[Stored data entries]
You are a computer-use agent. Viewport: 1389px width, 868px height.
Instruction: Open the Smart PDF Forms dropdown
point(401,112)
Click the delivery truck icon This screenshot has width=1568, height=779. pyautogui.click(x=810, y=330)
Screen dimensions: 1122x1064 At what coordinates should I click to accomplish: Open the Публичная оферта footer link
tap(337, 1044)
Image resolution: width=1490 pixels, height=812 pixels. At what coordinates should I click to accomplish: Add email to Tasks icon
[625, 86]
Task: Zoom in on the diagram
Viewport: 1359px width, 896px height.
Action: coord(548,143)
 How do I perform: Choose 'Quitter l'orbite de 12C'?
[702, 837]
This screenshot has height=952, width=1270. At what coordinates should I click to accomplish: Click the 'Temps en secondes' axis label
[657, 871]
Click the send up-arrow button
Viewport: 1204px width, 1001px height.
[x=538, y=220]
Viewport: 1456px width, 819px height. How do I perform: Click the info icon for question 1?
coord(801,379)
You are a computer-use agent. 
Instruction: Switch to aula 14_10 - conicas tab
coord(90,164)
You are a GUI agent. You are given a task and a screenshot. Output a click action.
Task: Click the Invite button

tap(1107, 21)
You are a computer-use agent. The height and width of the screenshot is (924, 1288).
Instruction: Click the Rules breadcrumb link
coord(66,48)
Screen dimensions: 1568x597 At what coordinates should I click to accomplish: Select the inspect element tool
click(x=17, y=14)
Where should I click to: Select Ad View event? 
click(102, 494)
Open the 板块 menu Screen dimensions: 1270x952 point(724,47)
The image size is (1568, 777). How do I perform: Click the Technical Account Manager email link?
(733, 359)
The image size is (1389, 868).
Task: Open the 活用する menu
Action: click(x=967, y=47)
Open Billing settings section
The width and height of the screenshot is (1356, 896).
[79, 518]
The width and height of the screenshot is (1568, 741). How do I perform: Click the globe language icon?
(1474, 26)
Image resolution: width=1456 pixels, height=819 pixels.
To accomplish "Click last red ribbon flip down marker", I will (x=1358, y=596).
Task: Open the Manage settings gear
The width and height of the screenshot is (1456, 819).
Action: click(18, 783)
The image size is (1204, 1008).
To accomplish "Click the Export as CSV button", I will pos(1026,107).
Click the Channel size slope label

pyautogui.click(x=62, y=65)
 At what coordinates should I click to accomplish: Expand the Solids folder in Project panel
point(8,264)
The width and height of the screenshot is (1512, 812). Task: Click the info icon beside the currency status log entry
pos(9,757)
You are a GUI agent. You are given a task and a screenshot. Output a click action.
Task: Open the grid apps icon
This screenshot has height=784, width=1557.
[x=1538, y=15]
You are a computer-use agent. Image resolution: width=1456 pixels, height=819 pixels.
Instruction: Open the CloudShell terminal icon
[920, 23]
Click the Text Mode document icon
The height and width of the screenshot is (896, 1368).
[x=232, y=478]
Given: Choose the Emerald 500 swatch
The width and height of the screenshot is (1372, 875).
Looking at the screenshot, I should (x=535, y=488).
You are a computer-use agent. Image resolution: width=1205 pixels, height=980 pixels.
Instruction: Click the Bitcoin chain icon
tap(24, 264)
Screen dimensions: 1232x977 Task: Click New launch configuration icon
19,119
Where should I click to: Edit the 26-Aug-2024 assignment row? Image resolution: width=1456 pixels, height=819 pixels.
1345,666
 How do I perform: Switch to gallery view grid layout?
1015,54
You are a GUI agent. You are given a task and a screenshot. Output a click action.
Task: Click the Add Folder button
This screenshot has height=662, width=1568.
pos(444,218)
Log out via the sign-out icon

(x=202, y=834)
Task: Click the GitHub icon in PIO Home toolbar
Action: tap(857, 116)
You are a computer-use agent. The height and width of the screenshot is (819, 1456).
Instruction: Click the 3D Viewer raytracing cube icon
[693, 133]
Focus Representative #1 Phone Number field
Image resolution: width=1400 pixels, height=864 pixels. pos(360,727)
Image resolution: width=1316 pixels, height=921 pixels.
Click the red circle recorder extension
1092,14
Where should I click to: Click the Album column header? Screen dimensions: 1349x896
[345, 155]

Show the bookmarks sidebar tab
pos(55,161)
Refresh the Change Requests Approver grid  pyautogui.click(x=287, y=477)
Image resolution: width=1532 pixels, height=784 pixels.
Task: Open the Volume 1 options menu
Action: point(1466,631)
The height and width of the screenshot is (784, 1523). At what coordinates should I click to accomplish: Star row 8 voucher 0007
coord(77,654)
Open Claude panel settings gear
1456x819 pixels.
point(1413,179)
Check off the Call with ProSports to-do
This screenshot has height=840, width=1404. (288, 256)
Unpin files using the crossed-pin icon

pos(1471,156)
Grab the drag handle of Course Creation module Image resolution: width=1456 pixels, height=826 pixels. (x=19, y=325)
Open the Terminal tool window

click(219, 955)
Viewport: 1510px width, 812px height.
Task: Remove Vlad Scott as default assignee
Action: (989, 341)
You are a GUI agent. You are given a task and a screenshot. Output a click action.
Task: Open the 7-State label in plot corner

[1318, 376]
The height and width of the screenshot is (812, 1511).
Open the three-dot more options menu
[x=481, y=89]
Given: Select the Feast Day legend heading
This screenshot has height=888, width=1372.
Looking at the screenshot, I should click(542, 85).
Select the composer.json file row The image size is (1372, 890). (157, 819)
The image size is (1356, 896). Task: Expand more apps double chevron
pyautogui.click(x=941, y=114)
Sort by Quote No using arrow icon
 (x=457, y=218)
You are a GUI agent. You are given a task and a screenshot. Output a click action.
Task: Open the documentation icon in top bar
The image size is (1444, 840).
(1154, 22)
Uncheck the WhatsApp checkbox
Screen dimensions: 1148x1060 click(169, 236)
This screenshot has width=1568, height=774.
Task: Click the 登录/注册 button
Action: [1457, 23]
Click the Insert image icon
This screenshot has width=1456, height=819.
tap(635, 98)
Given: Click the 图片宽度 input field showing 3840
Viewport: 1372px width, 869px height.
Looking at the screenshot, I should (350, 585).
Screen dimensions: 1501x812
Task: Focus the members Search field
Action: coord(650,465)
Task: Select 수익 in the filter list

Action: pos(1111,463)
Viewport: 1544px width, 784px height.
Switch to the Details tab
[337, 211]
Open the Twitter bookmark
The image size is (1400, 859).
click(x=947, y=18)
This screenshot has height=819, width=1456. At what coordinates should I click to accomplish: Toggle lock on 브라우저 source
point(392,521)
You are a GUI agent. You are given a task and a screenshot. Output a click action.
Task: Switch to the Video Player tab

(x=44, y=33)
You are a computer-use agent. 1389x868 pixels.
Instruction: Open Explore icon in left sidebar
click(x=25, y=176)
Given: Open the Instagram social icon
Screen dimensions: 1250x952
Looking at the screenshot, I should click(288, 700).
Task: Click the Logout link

§ **Task instructions**: Give back, word for word, the lines of the records that run from the one holding "Viewport: 1372px width, 869px height." to the very last.

§ **Solution for this task**:
Viewport: 1372px width, 869px height.
Looking at the screenshot, I should (350, 585).
Screen dimensions: 1501x812
Task: Focus the members Search field
Action: coord(650,465)
Task: Select 수익 in the filter list

Action: pos(1111,463)
Viewport: 1544px width, 784px height.
Switch to the Details tab
[337, 211]
Open the Twitter bookmark
The image size is (1400, 859).
click(x=947, y=18)
This screenshot has height=819, width=1456. At what coordinates should I click to accomplish: Toggle lock on 브라우저 source
point(392,521)
You are a GUI agent. You are given a task and a screenshot. Output a click action.
Task: Switch to the Video Player tab

(x=44, y=33)
You are a computer-use agent. 1389x868 pixels.
Instruction: Open Explore icon in left sidebar
click(x=25, y=176)
Given: Open the Instagram social icon
Screen dimensions: 1250x952
Looking at the screenshot, I should click(288, 700).
Task: Click the Logout link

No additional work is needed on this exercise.